Our results show a high sensitivity and PPV of liver morphological sonographic evaluation for the staging and grading of CLD, respectively, thus supporting it as a screening diagnostic strategy. The two groups of liver fibrosis that is mild/no fibrosis and moderate/severe fibrosis/cirrhosis could be differentiated using this scoring system with high sensitivity and PPV. This is likely to be related to the fact that the simplified scoring system in the present study evaluated the findings on a 3 level scale, that is, 0, 1, and 2 as compared to other studies [15] where findings were evaluated on a 4-point scale ranging from 0 to 4.

Of the three liver morphology variables, liver surface evaluation depicted specificity of 86.3% for the stage of fibrosis and 91.1% for the grade of inflammation. The result is in keeping with other studies that showed a high specificity of surface nodularity [16]. In this prospective study liver edge was also found to have a high sensitivity and specificity for detection of liver fibrosis and grades of inflammation and differed from other studies in which liver edge was not found to be specific for liver fibrosis evaluation [7].

In this study the cut-off value of the ultrasound score was 2 for liver morphology (category A) and 3 for combination of morphology and sizes (category B). The liver morphology score using 3 variables provided a sensitivity of 90.3%, but a sensitivity of 44.4% was achieved when all 6 variables were assessed and is lower than that reported by using 4 variables [8]. The patients with clinically decompensated CLD were excluded in the present study to maximize the efficacy of the ultrasound examination. But in addition to the US signs for assessing liver parenchyma, signs consistent with advanced liver disease like enlarged spleen, shrunken liver, and portal hypertension were also evaluated for their presence in nonsymptomatic patients. The number of patients diagnosed as stage IV fibrosis on histopathology in the present study is 19 (16.4%), while on sonography the frequency of small shrunken liver and splenomegaly is 8 (7%) and 10 (8.6%), respectively.

This study has a few limitations. The study results show high sensitivity, but the specificity is low, and hence there is a need to come up with further research to get better diagnostic accuracy. This can be achieved by addressing factors such as intra and inter observer variability, quality assurance of the technique and equipment of ultrasound. Since liver histology was taken as gold standard in this study, the possibility of sampling errors and inter- and intraobserver variability in assessment of biopsy specimen cannot be ruled out and may have also affected our results.

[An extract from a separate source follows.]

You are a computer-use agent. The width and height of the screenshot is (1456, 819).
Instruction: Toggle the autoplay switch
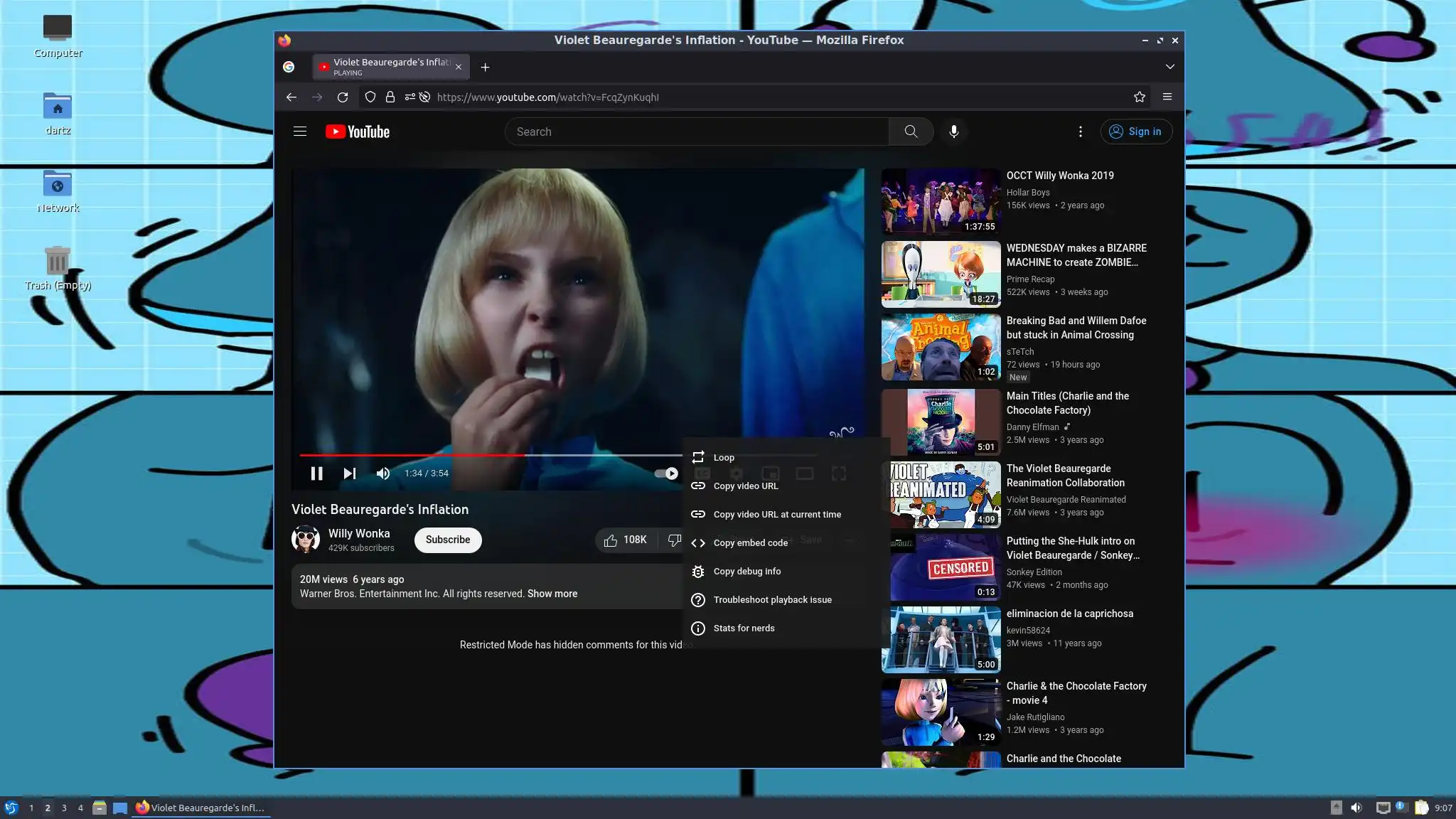667,473
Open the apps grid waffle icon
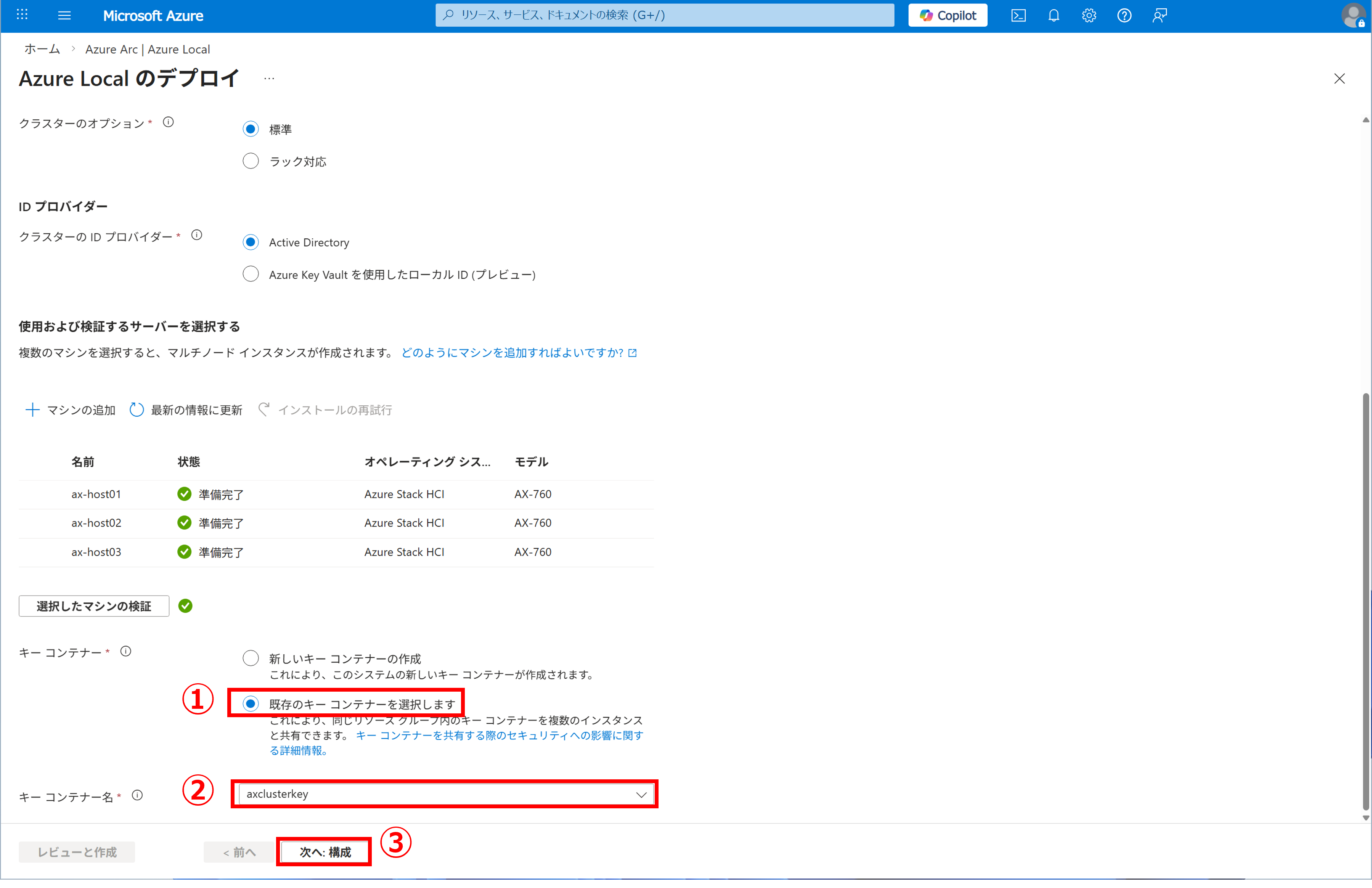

Presence of hepatic steatosis significantly affects the liver parenchymal appearance, but this finding was not assessed in the US evaluation of the study group.

5. Conclusion

The simplified ultrasound scoring system evaluated in our study is clinically relevant and reproducible for differentiating patients with CLD with mild or no fibrosis to moderate to severe fibrosis. Since we also evaluated the sensitivity of these parameters for grading, it is also helpful in determining the prognosis and best possible therapeutic option.